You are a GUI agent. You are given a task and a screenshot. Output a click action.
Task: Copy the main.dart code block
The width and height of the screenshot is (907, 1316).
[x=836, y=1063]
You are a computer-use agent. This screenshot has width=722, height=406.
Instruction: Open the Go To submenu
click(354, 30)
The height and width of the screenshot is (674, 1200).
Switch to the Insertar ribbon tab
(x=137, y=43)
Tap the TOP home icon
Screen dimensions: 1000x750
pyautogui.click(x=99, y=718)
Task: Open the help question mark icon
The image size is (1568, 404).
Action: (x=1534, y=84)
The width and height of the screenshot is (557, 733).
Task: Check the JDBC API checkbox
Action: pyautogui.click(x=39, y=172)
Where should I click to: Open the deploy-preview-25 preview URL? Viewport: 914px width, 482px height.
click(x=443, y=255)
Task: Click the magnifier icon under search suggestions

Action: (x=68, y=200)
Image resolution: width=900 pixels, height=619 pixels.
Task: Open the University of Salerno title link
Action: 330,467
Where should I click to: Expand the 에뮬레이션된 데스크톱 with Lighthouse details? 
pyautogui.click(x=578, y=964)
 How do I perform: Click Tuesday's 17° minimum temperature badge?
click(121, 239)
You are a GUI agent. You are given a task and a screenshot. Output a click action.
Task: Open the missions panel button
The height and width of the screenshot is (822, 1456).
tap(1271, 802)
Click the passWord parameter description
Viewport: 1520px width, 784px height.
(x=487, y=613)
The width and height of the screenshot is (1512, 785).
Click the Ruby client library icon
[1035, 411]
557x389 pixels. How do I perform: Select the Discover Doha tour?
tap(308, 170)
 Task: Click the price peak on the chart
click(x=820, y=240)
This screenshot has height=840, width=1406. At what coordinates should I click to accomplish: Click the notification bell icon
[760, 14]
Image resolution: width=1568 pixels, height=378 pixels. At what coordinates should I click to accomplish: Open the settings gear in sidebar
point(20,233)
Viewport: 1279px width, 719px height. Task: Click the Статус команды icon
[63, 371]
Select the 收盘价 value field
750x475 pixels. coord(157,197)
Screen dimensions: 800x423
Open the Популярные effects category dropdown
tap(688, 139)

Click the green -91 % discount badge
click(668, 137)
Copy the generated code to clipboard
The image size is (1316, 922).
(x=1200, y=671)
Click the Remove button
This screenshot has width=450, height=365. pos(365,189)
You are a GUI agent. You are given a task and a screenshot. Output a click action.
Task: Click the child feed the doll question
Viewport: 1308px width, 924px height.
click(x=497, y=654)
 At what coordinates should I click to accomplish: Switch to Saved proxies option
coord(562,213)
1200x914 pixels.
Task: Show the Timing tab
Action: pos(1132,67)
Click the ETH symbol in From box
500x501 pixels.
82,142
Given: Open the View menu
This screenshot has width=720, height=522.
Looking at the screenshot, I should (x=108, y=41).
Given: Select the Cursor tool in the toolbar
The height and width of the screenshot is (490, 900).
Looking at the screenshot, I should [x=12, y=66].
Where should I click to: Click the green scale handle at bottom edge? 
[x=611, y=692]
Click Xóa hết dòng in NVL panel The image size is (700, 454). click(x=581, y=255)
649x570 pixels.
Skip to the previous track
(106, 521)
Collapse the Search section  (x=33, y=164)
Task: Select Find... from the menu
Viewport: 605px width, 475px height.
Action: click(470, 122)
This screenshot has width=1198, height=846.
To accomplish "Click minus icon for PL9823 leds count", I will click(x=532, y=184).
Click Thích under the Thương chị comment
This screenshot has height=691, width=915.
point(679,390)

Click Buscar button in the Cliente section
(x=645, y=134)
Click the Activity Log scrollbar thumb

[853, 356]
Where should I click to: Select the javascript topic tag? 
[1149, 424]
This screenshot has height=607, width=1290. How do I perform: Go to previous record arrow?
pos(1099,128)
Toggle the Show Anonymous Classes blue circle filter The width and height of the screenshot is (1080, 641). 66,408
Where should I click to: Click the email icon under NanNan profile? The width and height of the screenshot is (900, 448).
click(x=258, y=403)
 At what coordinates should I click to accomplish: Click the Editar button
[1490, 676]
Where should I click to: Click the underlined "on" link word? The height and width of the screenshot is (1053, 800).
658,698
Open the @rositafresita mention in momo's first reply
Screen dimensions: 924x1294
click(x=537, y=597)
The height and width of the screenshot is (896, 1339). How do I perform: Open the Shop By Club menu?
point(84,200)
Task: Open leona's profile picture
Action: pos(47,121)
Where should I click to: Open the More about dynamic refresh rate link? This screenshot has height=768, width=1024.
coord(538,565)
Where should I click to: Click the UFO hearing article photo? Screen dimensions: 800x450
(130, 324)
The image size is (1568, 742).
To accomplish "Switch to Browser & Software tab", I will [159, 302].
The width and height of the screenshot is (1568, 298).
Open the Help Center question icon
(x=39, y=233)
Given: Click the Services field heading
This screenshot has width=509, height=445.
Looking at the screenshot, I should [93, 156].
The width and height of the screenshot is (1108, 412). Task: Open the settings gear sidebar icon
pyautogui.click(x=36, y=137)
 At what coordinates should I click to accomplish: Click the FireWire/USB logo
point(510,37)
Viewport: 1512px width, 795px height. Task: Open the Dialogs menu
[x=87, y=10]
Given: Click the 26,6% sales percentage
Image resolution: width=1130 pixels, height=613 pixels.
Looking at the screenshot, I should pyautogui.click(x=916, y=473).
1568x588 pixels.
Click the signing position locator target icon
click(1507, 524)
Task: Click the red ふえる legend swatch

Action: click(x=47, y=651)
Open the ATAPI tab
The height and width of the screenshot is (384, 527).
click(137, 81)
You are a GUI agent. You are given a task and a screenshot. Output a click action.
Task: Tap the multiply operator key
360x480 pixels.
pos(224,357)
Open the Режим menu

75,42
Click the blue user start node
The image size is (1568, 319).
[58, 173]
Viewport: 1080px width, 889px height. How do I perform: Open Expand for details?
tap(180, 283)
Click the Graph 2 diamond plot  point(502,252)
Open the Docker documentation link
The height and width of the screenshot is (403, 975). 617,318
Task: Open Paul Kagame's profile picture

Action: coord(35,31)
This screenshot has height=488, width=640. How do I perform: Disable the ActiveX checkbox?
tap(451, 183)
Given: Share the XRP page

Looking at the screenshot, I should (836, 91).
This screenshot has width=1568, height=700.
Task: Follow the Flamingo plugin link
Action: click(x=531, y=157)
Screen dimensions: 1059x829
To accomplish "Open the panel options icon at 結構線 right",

□ □ □ □ □ □ □

-- Problem requirements --
Gather each line in these records that contains the string "code".

-- Exercise output --
Task: Copy the main.dart code block
Copy the generated code to clipboard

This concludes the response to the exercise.